STATED PROBLEM » Rewrite the data below with "checkbox" swapped for "check box" wherever it appears. Leave everything else unchanged.

SUPPLIED DATA »
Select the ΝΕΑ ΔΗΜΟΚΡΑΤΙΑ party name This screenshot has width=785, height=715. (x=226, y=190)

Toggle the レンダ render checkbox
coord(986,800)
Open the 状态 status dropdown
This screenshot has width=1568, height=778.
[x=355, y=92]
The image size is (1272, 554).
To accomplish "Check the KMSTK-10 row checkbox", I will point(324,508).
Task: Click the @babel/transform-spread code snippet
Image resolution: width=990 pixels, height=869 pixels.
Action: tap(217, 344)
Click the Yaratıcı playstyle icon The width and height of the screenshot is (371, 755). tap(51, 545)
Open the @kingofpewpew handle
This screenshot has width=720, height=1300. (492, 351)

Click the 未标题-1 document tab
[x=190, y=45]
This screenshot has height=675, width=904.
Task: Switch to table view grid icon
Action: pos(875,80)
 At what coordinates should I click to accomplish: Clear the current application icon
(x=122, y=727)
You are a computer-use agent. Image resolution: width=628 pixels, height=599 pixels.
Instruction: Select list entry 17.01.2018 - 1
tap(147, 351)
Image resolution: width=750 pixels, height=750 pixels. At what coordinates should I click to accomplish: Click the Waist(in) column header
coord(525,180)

EXERCISE OUTPUT »
Select the ΝΕΑ ΔΗΜΟΚΡΑΤΙΑ party name This screenshot has width=785, height=715. (x=226, y=190)

Toggle the レンダ render check box
coord(986,800)
Open the 状态 status dropdown
This screenshot has width=1568, height=778.
[x=355, y=92]
The image size is (1272, 554).
To accomplish "Check the KMSTK-10 row check box", I will point(324,508).
Task: Click the @babel/transform-spread code snippet
Image resolution: width=990 pixels, height=869 pixels.
Action: tap(217, 344)
Click the Yaratıcı playstyle icon The width and height of the screenshot is (371, 755). tap(51, 545)
Open the @kingofpewpew handle
This screenshot has width=720, height=1300. (492, 351)

Click the 未标题-1 document tab
[x=190, y=45]
This screenshot has height=675, width=904.
Task: Switch to table view grid icon
Action: pos(875,80)
 At what coordinates should I click to accomplish: Clear the current application icon
(x=122, y=727)
You are a computer-use agent. Image resolution: width=628 pixels, height=599 pixels.
Instruction: Select list entry 17.01.2018 - 1
tap(147, 351)
Image resolution: width=750 pixels, height=750 pixels. At what coordinates should I click to accomplish: Click the Waist(in) column header
coord(525,180)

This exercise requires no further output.